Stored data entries
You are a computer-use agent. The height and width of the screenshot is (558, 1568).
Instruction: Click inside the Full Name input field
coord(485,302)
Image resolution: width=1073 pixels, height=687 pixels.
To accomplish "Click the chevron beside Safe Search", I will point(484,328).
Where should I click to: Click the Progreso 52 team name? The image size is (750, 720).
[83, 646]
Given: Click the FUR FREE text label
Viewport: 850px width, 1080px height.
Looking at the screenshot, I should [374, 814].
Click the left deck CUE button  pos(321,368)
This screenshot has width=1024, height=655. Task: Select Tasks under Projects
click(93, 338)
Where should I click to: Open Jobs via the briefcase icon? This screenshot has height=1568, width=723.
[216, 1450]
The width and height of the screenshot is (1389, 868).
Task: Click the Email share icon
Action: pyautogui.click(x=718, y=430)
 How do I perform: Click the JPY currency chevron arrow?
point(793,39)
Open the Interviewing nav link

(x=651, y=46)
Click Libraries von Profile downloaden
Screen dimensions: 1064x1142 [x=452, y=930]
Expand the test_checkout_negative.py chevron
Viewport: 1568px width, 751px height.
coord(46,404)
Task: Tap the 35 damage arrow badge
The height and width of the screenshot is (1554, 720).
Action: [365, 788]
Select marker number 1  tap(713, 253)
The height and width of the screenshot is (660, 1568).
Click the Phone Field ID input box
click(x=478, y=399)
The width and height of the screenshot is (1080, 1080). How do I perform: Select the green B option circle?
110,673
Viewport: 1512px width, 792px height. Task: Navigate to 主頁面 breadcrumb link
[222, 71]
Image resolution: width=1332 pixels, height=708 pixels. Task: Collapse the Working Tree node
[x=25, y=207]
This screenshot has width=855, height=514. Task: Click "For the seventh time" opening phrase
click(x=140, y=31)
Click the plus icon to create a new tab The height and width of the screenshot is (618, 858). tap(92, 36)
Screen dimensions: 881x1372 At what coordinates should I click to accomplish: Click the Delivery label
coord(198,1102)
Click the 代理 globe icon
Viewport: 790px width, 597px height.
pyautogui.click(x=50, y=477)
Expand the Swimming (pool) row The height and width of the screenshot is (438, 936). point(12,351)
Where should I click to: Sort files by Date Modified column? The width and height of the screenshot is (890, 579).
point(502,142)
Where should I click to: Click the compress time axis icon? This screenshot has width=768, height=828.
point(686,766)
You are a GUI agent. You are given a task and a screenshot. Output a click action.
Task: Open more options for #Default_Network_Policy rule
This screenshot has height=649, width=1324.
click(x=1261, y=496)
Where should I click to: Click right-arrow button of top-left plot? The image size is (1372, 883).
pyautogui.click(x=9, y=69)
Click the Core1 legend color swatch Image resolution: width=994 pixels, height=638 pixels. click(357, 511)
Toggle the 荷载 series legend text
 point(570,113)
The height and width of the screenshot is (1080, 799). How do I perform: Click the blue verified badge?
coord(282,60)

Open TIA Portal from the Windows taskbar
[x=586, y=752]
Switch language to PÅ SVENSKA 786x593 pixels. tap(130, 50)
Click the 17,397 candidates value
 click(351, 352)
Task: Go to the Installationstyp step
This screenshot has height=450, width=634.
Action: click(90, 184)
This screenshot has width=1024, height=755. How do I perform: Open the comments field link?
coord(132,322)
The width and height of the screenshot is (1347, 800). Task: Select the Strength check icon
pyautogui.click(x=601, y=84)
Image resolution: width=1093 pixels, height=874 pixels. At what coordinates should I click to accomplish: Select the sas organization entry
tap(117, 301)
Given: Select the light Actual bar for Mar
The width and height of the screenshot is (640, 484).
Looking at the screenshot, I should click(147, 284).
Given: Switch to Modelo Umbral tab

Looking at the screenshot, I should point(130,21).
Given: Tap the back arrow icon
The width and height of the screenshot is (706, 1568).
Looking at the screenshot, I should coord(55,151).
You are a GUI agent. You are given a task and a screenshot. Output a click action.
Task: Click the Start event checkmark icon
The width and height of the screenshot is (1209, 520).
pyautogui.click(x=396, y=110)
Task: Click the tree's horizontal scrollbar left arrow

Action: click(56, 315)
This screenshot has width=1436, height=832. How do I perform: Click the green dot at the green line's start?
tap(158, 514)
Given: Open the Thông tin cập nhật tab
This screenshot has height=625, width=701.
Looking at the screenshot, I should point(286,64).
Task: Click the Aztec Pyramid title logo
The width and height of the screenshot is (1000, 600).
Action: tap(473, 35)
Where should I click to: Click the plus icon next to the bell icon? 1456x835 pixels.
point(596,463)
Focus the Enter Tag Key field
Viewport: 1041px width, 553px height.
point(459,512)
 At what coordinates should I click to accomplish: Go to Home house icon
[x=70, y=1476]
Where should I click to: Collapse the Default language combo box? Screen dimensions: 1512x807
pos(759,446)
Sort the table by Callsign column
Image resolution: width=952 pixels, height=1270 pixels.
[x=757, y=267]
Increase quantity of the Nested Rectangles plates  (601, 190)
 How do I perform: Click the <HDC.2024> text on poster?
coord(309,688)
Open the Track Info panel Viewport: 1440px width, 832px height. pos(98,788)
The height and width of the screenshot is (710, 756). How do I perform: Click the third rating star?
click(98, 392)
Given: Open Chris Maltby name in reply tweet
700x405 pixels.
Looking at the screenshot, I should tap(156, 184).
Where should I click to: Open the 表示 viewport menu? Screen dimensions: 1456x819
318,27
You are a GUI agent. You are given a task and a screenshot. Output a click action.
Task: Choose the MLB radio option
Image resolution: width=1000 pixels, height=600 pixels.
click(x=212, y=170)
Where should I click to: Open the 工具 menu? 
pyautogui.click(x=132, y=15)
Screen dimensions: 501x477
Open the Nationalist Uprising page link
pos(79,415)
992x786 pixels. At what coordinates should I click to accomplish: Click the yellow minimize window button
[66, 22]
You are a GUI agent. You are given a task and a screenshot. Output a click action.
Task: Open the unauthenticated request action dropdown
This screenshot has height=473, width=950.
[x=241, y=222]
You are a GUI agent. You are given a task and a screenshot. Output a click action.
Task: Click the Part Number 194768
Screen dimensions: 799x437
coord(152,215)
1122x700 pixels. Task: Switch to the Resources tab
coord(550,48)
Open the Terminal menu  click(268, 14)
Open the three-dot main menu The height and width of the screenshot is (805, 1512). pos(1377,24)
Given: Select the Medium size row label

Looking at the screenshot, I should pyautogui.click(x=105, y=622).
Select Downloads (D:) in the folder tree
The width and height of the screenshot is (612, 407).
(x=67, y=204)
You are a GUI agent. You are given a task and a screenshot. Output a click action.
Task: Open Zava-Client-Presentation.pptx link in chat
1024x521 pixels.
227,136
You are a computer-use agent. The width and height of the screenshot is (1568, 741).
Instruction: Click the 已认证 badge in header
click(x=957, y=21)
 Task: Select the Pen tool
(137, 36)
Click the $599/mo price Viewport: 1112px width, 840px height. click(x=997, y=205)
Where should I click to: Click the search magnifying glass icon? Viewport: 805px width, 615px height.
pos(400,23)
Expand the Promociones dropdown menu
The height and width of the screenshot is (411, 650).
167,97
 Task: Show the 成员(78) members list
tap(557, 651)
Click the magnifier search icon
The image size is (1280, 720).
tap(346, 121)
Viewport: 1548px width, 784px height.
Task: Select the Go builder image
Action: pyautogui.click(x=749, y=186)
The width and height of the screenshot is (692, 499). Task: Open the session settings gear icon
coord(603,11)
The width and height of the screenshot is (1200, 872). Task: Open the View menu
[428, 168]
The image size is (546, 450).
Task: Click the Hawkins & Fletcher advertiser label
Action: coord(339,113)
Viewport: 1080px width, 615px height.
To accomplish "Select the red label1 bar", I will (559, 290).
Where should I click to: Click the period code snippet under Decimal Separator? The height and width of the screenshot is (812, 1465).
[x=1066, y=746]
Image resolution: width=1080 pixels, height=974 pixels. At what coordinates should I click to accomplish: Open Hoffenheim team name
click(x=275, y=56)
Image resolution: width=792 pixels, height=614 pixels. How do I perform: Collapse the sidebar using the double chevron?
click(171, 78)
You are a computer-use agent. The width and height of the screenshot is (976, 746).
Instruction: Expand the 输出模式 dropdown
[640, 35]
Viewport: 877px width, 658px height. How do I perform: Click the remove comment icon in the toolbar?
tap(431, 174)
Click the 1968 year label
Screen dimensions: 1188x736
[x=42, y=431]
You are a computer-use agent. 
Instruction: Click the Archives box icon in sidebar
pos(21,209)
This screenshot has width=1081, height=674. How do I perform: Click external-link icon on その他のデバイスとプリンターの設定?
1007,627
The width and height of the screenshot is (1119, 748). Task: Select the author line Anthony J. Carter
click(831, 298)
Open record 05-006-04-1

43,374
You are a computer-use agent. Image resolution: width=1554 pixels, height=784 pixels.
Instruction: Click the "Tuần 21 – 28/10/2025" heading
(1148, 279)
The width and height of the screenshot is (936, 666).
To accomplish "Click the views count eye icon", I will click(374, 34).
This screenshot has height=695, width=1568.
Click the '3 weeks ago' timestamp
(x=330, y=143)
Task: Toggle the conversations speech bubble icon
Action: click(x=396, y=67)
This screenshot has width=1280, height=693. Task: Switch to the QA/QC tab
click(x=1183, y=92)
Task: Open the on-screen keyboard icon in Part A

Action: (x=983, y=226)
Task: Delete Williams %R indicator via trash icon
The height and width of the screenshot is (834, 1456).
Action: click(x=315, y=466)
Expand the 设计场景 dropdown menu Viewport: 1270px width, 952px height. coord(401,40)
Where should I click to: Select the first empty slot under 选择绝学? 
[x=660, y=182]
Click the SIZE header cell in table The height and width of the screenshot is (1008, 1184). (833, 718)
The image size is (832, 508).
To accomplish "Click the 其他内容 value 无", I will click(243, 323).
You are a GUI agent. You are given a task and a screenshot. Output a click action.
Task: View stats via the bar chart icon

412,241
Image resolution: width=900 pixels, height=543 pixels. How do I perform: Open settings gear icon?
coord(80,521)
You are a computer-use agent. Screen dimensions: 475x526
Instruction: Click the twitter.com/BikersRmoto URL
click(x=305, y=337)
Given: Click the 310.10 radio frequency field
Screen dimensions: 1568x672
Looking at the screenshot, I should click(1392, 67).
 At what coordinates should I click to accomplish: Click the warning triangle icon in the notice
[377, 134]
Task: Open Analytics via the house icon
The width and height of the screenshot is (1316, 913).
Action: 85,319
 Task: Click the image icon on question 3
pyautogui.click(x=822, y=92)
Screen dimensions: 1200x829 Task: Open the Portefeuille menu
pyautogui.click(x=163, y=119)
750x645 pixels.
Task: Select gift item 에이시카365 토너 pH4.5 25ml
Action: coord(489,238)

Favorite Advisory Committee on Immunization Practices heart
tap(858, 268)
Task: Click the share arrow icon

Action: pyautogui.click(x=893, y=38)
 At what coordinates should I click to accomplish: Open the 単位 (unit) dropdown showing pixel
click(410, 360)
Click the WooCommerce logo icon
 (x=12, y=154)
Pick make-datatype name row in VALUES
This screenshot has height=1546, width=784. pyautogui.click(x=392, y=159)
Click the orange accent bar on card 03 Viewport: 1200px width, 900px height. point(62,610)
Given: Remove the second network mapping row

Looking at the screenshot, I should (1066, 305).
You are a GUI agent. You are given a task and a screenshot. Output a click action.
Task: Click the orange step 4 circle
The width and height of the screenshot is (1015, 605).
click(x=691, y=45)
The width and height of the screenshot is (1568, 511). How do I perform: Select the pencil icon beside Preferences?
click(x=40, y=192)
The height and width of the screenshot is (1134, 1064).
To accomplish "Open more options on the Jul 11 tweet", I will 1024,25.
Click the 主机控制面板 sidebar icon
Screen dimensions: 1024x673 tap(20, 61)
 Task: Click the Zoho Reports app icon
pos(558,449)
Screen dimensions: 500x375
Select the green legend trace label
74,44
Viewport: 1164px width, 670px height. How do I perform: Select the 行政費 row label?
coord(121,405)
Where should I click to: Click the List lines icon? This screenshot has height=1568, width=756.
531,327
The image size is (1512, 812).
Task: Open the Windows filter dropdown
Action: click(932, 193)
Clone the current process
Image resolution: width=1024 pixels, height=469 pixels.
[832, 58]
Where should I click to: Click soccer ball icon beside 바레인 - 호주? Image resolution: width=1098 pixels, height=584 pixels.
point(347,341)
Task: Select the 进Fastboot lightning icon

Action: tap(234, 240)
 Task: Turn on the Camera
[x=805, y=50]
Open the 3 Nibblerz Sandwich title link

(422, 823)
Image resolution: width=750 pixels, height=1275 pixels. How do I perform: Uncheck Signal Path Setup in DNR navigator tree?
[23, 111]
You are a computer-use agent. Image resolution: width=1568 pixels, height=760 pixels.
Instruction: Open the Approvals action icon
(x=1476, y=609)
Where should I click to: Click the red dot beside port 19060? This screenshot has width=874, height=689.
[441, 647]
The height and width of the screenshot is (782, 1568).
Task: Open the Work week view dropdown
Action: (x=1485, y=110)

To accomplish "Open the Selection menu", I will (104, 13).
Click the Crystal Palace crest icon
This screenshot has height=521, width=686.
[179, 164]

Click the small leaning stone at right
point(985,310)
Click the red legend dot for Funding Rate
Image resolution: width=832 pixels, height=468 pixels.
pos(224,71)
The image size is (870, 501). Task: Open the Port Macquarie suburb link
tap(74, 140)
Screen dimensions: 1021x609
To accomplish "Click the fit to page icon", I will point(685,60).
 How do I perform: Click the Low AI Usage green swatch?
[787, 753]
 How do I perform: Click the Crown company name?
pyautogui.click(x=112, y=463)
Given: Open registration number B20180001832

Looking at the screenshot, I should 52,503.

EXERCISE DESCRIPTION
What lines above mention "orange"? Copy each one.

ANSWER TO THE PROBLEM
Click the orange accent bar on card 03 Viewport: 1200px width, 900px height. point(62,610)
Task: Click the orange step 4 circle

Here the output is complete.